Tander was dumped by the outfit at the end of 2016 in a move that saw the Melbourne based team replace him with youngster Scott Pye as it rebranded from the Holden Racing Team into Mobil 1 HSV Racing.

Now at Garry Rogers Motorsport, Tander has impressed in the early stages of the season and sits sixth in the championship going into his home round at the Perth SuperSprint.

Speaking on Inside Supercars, Murphy highlighted Tander’s near two decades of experience in the category as a major loss for his former team.

“I personally think, looking at the Mobil 1 HSV team at the moment, his experience counts for so much,” Murphy said.

“No disrespect to Scott Pye in any way, but that experience is so important.

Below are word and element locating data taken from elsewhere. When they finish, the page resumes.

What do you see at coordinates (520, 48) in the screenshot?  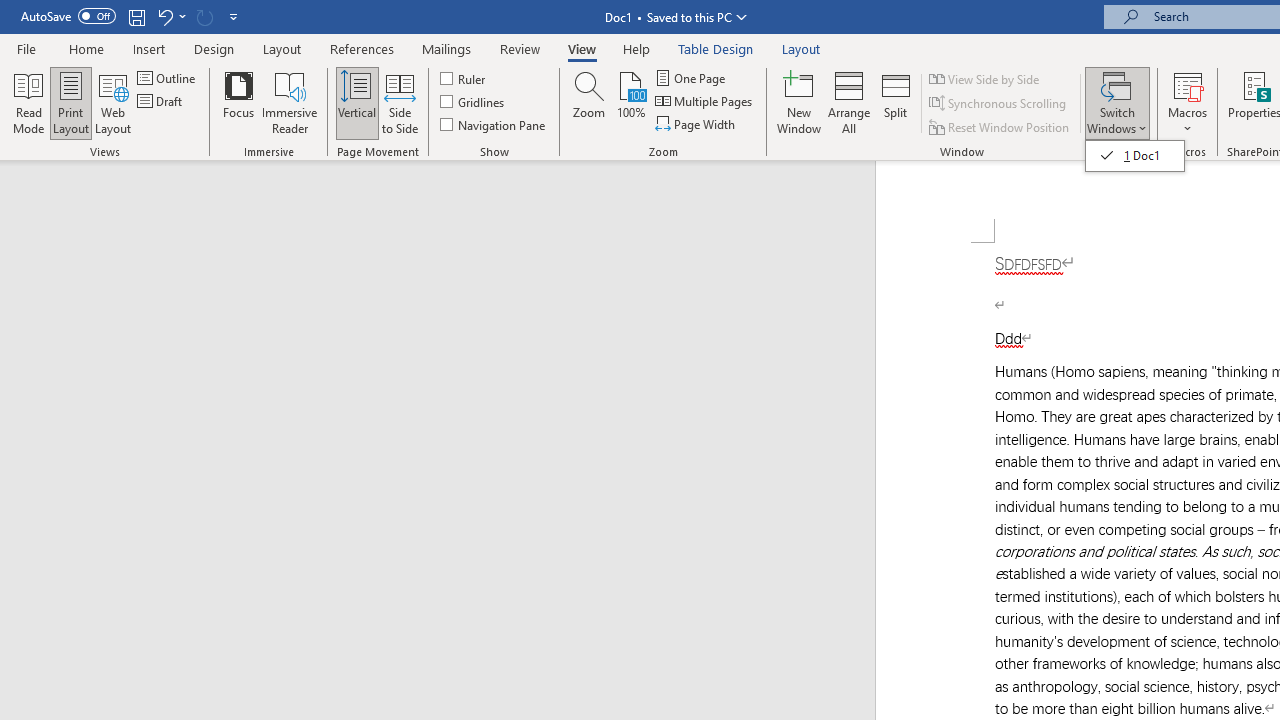 I see `'Review'` at bounding box center [520, 48].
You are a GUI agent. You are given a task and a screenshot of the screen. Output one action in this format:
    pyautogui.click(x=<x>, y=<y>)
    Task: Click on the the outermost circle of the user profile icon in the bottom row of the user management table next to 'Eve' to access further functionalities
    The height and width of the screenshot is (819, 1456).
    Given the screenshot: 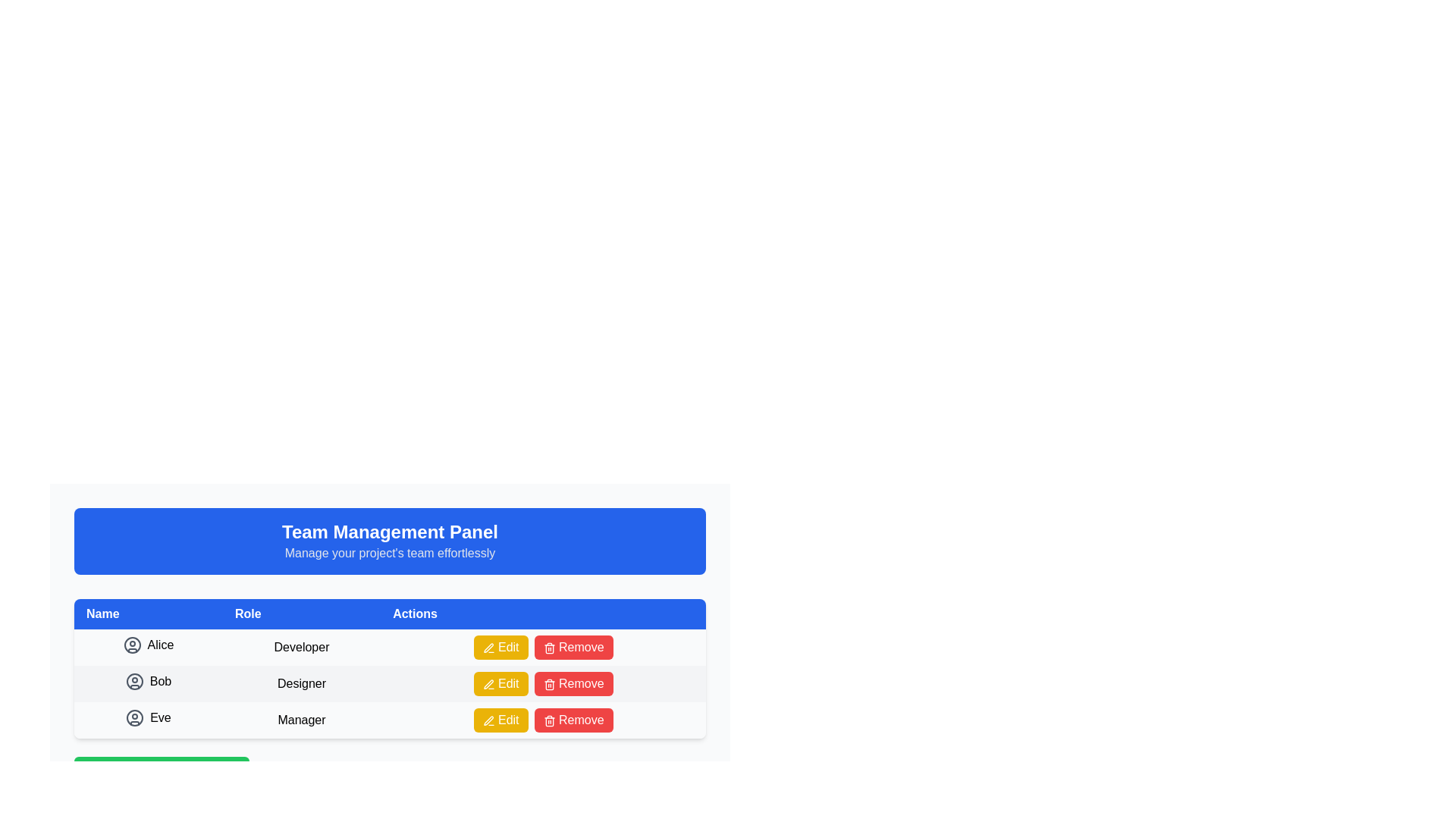 What is the action you would take?
    pyautogui.click(x=135, y=717)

“He (Garth) is always there ready to pounce. We saw him so many times in the last phase of that stage with Walkinshaw, when things weren’t actually going that great, he was always making spots.

“His qualifying last year wasn’t that good until the end of the year. But no matter what, you can always count on Garth Tander to make a start and make progress.

“He’s such an important role player in the race team. He’s so experienced now in what he’s taken to GRM in what he’s gathered over the last few years.

“I think they’re (Walkinshaw) lacking that now they don’t have him to be able to drive and move along forward.

“He’s transferred that now back to GRM. It’s exciting for him. It’s a huge shift.”

Tander’s former team-mate at the then Holden Racing Team lauded the West Australian’s start to 2017.

“To think he was actually second at Phillip Island in terms of round points, that experience, he and (engineer) Richard Hollway have already started to bond,” continued Murphy.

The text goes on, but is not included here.